Records from a collection
* * * * * * * * *

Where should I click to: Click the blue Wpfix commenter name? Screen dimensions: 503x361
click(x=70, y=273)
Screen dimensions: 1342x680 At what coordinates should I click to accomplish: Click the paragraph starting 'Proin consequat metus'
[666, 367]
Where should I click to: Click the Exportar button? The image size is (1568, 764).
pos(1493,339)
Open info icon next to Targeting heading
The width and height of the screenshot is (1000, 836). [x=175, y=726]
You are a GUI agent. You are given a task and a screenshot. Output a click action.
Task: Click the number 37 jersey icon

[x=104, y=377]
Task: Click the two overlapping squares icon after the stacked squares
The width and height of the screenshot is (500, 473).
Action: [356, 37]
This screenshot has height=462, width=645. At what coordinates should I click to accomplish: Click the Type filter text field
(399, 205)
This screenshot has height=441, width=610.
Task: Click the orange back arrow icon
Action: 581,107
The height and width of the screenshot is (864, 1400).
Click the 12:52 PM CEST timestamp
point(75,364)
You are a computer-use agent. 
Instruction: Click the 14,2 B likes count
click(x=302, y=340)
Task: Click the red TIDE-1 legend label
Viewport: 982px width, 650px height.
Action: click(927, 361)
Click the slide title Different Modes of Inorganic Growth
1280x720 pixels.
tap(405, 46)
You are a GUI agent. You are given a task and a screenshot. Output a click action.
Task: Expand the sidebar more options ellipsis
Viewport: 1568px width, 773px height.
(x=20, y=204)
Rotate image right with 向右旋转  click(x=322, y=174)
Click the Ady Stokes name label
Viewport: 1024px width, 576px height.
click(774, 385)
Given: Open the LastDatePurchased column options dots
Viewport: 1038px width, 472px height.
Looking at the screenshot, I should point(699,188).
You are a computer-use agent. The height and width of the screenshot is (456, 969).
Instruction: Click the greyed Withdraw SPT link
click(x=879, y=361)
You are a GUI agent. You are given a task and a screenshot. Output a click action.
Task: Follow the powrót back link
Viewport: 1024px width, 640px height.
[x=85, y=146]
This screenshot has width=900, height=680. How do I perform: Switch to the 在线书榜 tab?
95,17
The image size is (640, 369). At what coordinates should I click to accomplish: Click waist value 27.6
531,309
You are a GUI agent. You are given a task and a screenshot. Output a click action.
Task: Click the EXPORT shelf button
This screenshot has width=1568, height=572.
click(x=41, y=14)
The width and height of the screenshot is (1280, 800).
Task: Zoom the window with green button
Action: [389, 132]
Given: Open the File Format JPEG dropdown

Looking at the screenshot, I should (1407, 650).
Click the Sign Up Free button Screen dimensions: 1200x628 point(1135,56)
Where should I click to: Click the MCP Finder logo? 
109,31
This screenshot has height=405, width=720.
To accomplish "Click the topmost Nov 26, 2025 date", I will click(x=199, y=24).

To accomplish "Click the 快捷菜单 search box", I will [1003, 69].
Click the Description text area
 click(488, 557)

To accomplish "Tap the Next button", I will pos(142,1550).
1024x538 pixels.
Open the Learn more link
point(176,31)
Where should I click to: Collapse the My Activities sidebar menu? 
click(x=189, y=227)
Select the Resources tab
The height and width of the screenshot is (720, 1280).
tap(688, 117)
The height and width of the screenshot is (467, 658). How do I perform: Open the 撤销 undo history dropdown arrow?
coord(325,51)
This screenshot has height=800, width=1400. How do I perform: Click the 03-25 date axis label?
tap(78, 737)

* * * * * * * * *

* Try it *
Reproduce the entries exactly, starting at their first line and stopping after the line with "You are a computer-use agent. The".

* Response area *
Where should I click to: Click the blue Wpfix commenter name? Screen dimensions: 503x361
click(x=70, y=273)
Screen dimensions: 1342x680 At what coordinates should I click to accomplish: Click the paragraph starting 'Proin consequat metus'
[666, 367]
Where should I click to: Click the Exportar button? The image size is (1568, 764).
pos(1493,339)
Open info icon next to Targeting heading
The width and height of the screenshot is (1000, 836). [x=175, y=726]
You are a GUI agent. You are given a task and a screenshot. Output a click action.
Task: Click the number 37 jersey icon

[x=104, y=377]
Task: Click the two overlapping squares icon after the stacked squares
The width and height of the screenshot is (500, 473).
Action: [356, 37]
This screenshot has height=462, width=645. At what coordinates should I click to accomplish: Click the Type filter text field
(399, 205)
This screenshot has height=441, width=610.
Task: Click the orange back arrow icon
Action: 581,107
The height and width of the screenshot is (864, 1400).
Click the 12:52 PM CEST timestamp
point(75,364)
You are a computer-use agent. 
Instruction: Click the 14,2 B likes count
click(x=302, y=340)
Task: Click the red TIDE-1 legend label
Viewport: 982px width, 650px height.
Action: click(927, 361)
Click the slide title Different Modes of Inorganic Growth
1280x720 pixels.
tap(405, 46)
You are a GUI agent. You are given a task and a screenshot. Output a click action.
Task: Expand the sidebar more options ellipsis
Viewport: 1568px width, 773px height.
(x=20, y=204)
Rotate image right with 向右旋转  click(x=322, y=174)
Click the Ady Stokes name label
Viewport: 1024px width, 576px height.
click(774, 385)
Given: Open the LastDatePurchased column options dots
Viewport: 1038px width, 472px height.
Looking at the screenshot, I should point(699,188).
You are a computer-use agent. The height and width of the screenshot is (456, 969).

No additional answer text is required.